- **What is required**
Collect each line of the entries that holds the string "heading".

══ Material provided

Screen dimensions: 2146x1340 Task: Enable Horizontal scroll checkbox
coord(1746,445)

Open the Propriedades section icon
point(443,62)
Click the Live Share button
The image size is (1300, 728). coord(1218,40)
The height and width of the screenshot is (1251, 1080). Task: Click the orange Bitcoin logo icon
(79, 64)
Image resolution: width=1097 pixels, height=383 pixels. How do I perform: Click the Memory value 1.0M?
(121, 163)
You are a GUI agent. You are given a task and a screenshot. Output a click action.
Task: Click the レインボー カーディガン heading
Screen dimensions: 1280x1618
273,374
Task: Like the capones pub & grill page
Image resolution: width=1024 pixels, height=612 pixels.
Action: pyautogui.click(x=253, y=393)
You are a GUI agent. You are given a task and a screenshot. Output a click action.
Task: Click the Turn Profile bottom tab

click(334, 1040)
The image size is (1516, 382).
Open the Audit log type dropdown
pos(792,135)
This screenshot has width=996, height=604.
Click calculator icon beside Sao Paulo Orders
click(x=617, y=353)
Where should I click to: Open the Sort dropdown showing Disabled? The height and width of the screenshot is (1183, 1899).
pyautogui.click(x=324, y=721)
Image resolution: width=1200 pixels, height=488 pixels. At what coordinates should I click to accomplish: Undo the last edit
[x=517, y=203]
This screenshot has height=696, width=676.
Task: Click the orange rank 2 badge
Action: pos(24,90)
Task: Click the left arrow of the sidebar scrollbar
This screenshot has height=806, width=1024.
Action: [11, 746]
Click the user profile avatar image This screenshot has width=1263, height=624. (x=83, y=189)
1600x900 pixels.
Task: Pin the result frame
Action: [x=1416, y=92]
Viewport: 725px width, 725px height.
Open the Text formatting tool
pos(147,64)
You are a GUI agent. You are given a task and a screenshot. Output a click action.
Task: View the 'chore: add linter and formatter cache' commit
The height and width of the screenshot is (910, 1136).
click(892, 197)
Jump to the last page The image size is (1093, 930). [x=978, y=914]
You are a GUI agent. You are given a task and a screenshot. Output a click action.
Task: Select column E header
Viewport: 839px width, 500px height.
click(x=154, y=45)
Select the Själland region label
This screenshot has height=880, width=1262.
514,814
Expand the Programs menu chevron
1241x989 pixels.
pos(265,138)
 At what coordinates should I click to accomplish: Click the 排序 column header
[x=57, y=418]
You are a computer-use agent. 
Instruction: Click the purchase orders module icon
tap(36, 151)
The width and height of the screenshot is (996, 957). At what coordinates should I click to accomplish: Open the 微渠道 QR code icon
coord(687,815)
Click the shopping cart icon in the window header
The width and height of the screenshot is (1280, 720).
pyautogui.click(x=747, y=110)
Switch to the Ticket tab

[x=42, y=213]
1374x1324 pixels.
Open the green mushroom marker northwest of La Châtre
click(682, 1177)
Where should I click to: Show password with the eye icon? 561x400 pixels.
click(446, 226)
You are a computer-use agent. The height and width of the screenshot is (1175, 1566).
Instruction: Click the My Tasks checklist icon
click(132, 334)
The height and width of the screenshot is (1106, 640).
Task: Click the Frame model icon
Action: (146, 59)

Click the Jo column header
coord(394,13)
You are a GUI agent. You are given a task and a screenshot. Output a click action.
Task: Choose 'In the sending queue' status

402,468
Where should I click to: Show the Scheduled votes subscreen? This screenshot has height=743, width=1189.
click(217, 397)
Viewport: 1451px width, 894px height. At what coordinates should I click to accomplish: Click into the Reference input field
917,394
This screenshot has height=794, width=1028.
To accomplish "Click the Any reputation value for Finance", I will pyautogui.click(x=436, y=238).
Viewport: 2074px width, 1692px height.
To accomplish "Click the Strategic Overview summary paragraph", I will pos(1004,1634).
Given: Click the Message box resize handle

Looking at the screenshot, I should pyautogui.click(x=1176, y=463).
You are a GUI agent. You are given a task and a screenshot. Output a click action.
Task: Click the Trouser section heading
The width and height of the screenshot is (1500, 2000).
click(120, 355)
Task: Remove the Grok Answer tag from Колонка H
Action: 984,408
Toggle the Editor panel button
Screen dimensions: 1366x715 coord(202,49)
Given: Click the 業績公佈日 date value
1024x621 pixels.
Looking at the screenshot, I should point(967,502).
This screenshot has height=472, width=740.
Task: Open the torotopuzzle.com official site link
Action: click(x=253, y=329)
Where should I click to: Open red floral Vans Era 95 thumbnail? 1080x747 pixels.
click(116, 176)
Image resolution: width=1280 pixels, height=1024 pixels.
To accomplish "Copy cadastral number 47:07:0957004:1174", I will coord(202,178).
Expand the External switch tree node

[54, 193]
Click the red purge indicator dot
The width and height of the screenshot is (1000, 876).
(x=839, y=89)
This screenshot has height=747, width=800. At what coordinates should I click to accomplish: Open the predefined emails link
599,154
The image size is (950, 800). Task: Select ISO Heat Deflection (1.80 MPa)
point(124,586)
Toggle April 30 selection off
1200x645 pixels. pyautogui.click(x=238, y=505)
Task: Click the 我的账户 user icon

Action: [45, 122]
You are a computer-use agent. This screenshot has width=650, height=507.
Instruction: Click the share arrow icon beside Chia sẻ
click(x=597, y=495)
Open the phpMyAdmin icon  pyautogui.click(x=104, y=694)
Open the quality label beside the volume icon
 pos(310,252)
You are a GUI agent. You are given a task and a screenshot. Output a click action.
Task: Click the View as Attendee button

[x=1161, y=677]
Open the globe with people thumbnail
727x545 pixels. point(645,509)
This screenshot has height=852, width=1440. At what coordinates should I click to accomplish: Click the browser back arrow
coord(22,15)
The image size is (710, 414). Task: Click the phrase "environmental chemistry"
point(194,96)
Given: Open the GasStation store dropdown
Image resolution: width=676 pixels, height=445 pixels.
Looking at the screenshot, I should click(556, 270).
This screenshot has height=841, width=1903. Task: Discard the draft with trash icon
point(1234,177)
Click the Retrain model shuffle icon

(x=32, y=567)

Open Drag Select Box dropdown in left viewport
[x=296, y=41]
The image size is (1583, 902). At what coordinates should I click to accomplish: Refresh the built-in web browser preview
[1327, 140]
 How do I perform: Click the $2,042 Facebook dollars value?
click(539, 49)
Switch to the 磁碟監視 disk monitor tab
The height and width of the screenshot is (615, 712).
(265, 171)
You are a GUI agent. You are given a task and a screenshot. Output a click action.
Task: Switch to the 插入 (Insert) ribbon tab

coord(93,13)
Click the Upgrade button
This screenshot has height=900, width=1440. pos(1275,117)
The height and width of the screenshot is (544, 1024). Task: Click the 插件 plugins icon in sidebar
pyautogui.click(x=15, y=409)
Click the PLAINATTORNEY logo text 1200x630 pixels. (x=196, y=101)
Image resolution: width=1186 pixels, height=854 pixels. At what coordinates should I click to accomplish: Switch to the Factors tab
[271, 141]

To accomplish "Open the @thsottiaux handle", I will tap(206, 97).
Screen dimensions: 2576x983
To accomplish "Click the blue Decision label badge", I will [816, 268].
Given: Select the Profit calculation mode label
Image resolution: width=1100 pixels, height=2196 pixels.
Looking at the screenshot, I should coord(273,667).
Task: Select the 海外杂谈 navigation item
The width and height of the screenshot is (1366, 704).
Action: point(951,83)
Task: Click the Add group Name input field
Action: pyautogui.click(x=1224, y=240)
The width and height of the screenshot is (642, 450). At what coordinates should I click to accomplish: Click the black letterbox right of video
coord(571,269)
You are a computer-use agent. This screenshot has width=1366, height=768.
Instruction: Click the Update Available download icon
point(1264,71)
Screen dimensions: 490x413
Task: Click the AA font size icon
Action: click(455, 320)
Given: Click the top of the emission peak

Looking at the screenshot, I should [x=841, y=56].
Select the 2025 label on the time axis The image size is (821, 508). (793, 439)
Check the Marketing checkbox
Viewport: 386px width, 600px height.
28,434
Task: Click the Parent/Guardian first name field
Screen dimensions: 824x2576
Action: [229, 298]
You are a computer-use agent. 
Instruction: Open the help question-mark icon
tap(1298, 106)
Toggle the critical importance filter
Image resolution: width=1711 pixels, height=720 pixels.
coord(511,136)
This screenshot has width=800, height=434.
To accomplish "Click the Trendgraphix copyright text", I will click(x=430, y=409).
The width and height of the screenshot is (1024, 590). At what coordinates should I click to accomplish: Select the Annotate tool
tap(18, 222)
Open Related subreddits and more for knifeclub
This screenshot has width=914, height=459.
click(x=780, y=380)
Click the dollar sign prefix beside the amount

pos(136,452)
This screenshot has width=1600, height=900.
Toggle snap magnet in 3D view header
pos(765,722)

════

- **Response area**
Task: Click the レインボー カーディガン heading
Task: Click the Trouser section heading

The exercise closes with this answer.